Aim of the exercise:
Starting at the line that holds "Image resolution: width=792", quote every line through the end of the records, both boundary lines included. Omit the pictures.

Supplied entries:
—————

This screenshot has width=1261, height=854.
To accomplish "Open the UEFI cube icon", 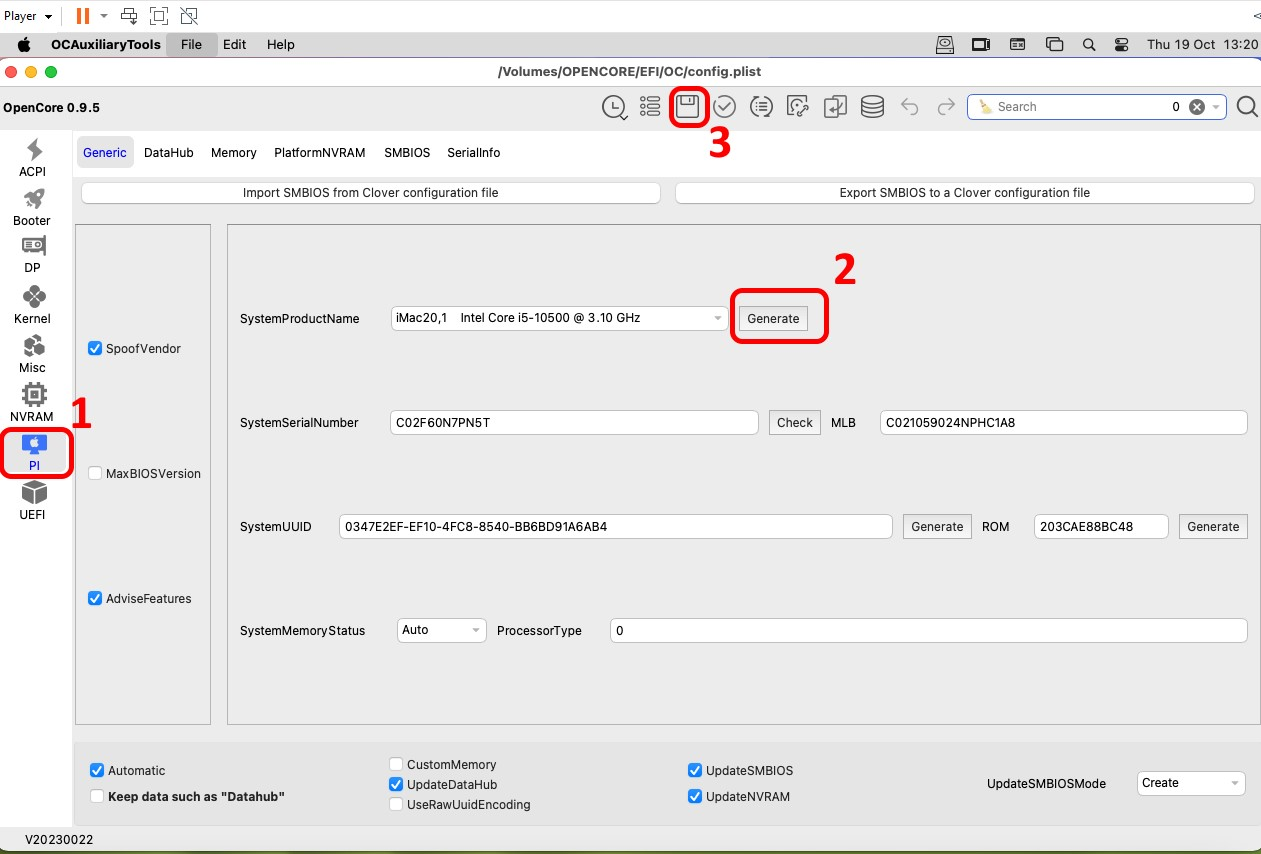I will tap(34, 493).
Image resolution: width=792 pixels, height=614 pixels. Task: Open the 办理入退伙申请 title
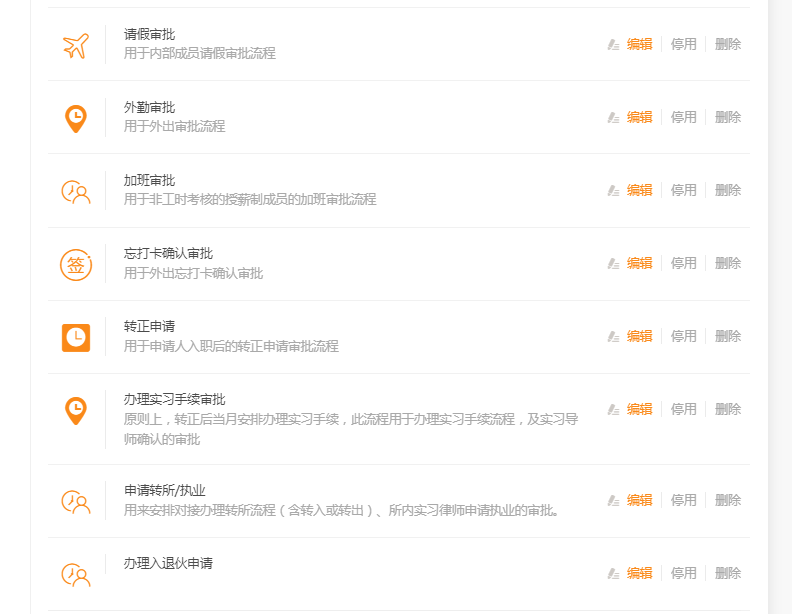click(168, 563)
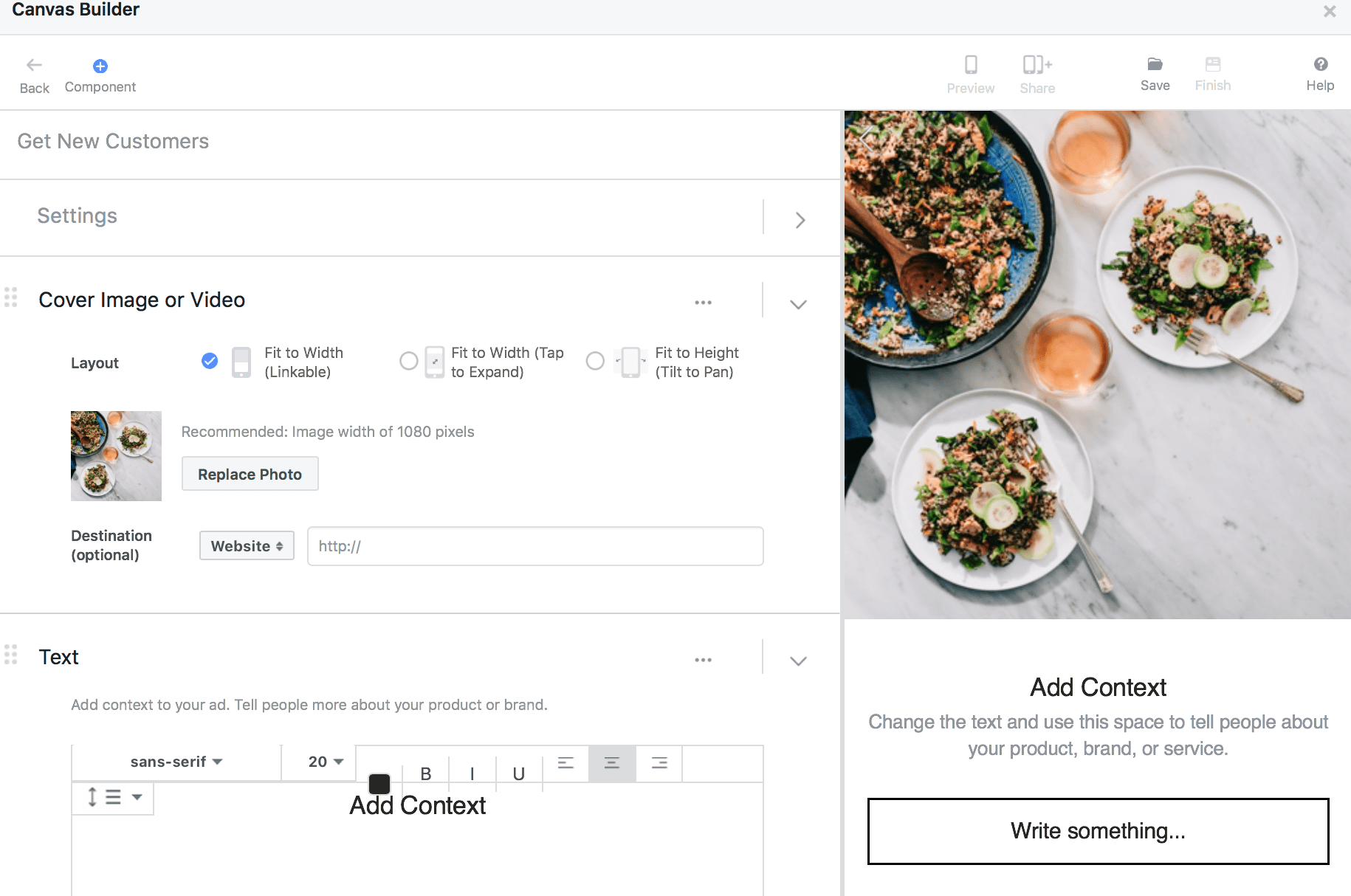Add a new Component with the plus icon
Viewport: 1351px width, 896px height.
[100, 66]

—————

Task answer:
Image resolution: width=792 pixels, height=614 pixels. Task: Open the 办理入退伙申请 title
click(168, 563)
Add a new Component with the plus icon
Viewport: 1351px width, 896px height.
[100, 66]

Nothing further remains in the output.